“I guess they’re hungry,” Sandy said. “Is there any meat left?”
“A little,” Jerry said. He went to get the can of food from the front of the sled. As he threw the last chunks of raw horse meat to the huskies, he eyed it forlornly. “I’m so hungry I could eat it myself.”
Sandy grinned. “Even some of that muk-tuk would look good to me now.”
“Are the sandwiches all gone?”
“We finished them last night.”
They had just finished feeding the dogs when a faint “Ha-lo-oo-oo...” floated through the still air. On a distant ridge the figure of a man and a dog were silhouetted against the sky.
“It’s Charley and Titan!” the boys yelled in unison. They began to leap up and down, waving their arms and screaming, “Charley! Over here!”
Less than a quarter of an hour later, the Indian came plowing up the hill with Black Titan floundering behind him. They hugged him joyfully and pounded his back, and even Charley was grinning from ear to ear.
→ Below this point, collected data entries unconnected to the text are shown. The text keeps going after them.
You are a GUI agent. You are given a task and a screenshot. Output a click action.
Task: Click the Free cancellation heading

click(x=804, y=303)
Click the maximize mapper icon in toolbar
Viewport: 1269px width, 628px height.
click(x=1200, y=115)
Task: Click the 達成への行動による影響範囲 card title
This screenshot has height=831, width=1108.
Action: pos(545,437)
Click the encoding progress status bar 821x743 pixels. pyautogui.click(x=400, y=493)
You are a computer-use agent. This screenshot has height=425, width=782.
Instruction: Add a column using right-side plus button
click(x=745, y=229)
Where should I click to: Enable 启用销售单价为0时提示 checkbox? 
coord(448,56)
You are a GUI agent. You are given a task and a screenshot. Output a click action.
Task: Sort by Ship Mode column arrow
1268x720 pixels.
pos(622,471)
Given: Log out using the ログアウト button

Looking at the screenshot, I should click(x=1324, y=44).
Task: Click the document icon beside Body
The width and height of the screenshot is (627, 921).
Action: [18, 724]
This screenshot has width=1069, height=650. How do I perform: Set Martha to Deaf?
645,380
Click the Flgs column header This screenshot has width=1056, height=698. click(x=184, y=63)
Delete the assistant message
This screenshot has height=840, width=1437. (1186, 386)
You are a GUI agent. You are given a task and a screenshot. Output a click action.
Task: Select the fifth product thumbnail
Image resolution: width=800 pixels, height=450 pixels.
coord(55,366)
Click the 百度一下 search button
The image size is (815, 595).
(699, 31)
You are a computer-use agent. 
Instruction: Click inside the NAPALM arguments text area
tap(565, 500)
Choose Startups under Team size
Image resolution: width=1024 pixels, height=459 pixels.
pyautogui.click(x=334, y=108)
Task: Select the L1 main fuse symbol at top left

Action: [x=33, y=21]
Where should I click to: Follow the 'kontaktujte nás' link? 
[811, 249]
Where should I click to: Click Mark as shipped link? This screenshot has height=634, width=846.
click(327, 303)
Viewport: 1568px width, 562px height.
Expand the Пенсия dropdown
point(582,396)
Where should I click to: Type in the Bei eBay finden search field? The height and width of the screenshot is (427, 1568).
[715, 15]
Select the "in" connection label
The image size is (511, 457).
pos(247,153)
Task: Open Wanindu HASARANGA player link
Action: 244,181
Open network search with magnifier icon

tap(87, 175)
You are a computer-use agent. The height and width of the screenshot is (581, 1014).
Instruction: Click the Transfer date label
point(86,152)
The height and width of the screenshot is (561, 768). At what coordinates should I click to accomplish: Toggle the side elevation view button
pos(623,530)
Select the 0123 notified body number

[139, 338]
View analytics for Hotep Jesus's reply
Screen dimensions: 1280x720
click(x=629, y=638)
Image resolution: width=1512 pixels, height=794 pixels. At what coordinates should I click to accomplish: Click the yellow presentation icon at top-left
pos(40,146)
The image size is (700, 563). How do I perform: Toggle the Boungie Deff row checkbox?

He listened solemnly while they related their harrowing experiences with the wolves and how they had been trapped in the lean-to.
Charley had had a pretty bad time of it himself. He admitted that, for the first time in his life, he had lost his way when he went back to look for the boys, and had somehow mistaken east for west. Confused and blinded by the shifting gale winds and whipping snow, he had wandered off to an adjacent ridge. After walking around for hours, he had become exhausted—he had been tired out by running twenty-five miles behind the sled to start with—and erected a lean-to in a clump of thick pine trees in the sheltered valley. He had built a big fire and had fallen asleep beside it almost immediately. The next thing he knew, Black Titan was licking his face and the first streaks of dawn were filtering through the pine branches overhead. He had been searching for the boys when he heard the gunshot.
Using the snowshoes as shovels, the three of them dug the sled out of the snow bank. The intense heat of the sun softened the hard upper crust and melted the ice that had formed around the runners. Then Charley hitched up the dogs and headed for the nearest check point, which was only a few miles away.